(The data Opens)
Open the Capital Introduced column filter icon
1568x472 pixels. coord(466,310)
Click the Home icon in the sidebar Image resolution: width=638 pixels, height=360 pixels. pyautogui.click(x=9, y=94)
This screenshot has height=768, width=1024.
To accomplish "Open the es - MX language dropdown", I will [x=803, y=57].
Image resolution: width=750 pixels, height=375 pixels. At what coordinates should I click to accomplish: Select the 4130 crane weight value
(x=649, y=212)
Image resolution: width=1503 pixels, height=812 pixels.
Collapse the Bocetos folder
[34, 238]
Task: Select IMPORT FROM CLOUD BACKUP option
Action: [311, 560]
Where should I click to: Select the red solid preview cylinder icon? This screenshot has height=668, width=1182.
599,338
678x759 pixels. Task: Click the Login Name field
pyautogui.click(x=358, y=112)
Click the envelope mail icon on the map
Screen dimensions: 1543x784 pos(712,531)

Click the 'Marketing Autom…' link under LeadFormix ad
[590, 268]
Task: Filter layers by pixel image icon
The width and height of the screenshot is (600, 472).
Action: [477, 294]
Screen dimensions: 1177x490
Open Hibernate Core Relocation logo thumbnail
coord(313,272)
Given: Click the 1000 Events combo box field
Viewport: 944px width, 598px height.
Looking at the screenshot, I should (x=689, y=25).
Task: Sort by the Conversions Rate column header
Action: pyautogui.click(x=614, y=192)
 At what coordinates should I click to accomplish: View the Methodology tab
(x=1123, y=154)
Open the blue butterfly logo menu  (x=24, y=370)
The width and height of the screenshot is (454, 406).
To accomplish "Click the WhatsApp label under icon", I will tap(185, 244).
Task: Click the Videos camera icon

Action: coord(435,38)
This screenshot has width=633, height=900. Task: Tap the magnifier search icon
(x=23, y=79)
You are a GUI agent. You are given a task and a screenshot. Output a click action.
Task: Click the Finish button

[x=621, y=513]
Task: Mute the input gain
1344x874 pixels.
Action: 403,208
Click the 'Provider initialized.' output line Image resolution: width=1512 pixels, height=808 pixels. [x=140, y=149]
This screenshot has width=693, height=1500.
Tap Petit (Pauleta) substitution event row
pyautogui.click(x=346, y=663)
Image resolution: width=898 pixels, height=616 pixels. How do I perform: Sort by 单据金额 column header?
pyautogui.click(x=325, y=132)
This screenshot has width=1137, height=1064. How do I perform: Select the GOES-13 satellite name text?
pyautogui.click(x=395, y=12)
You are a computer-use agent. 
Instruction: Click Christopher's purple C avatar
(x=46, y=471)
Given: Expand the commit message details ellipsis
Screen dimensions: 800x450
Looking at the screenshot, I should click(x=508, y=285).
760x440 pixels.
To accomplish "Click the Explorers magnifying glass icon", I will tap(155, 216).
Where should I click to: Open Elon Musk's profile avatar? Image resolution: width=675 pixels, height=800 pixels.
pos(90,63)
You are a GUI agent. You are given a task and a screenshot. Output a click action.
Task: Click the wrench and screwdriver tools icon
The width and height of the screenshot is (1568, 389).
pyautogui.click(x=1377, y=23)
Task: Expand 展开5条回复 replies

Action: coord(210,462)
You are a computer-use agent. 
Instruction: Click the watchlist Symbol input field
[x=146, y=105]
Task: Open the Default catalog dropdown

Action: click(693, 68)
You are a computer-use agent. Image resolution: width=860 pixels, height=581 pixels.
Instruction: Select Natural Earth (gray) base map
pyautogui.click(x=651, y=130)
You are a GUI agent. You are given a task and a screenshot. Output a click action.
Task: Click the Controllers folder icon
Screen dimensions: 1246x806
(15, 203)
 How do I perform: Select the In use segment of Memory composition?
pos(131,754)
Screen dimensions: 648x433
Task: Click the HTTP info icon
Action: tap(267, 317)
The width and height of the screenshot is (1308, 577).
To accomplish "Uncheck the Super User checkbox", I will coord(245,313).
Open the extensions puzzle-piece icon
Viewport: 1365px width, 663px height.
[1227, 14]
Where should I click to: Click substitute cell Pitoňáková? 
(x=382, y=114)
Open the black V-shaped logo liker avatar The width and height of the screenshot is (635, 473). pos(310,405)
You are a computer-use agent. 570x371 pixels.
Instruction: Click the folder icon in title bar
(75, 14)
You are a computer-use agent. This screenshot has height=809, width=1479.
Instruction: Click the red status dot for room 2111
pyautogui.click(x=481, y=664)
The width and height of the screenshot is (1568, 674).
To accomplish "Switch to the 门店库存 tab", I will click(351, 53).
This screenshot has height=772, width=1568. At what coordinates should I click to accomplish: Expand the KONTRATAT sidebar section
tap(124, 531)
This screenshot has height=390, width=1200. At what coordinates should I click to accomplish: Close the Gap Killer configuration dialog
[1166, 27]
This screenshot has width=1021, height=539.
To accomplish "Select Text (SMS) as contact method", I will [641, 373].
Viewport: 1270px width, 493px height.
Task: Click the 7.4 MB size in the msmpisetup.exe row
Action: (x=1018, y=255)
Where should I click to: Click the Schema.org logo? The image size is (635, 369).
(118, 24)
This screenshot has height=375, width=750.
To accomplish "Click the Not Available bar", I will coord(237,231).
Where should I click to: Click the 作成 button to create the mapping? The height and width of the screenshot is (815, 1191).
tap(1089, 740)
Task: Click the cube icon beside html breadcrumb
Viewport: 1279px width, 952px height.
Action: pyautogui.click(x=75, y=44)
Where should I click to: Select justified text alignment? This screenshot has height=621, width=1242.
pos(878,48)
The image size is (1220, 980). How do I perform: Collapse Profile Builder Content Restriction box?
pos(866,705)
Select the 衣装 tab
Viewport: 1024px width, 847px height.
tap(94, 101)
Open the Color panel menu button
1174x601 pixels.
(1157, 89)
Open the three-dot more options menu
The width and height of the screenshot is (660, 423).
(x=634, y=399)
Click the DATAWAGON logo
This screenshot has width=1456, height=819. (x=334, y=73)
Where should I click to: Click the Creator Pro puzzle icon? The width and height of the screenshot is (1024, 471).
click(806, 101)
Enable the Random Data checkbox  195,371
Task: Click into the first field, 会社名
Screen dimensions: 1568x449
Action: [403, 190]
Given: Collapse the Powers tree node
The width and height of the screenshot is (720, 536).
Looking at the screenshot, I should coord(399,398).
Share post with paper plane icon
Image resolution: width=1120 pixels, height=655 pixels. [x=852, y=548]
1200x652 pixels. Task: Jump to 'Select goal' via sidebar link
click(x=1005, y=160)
(The data Closes)
● **Requirement**
Please give again only the lines from the start of the material through the line holding "Open the blue", exactly as they are written.

● **Exercise output**
Open the Capital Introduced column filter icon
1568x472 pixels. coord(466,310)
Click the Home icon in the sidebar Image resolution: width=638 pixels, height=360 pixels. pyautogui.click(x=9, y=94)
This screenshot has height=768, width=1024.
To accomplish "Open the es - MX language dropdown", I will [x=803, y=57].
Image resolution: width=750 pixels, height=375 pixels. At what coordinates should I click to accomplish: Select the 4130 crane weight value
(x=649, y=212)
Image resolution: width=1503 pixels, height=812 pixels.
Collapse the Bocetos folder
[34, 238]
Task: Select IMPORT FROM CLOUD BACKUP option
Action: [311, 560]
Where should I click to: Select the red solid preview cylinder icon? This screenshot has height=668, width=1182.
599,338
678x759 pixels. Task: Click the Login Name field
pyautogui.click(x=358, y=112)
Click the envelope mail icon on the map
Screen dimensions: 1543x784 pos(712,531)

Click the 'Marketing Autom…' link under LeadFormix ad
[590, 268]
Task: Filter layers by pixel image icon
The width and height of the screenshot is (600, 472).
Action: [477, 294]
Screen dimensions: 1177x490
Open Hibernate Core Relocation logo thumbnail
coord(313,272)
Given: Click the 1000 Events combo box field
Viewport: 944px width, 598px height.
Looking at the screenshot, I should (x=689, y=25).
Task: Sort by the Conversions Rate column header
Action: pyautogui.click(x=614, y=192)
 At what coordinates should I click to accomplish: View the Methodology tab
(x=1123, y=154)
Open the blue butterfly logo menu  (x=24, y=370)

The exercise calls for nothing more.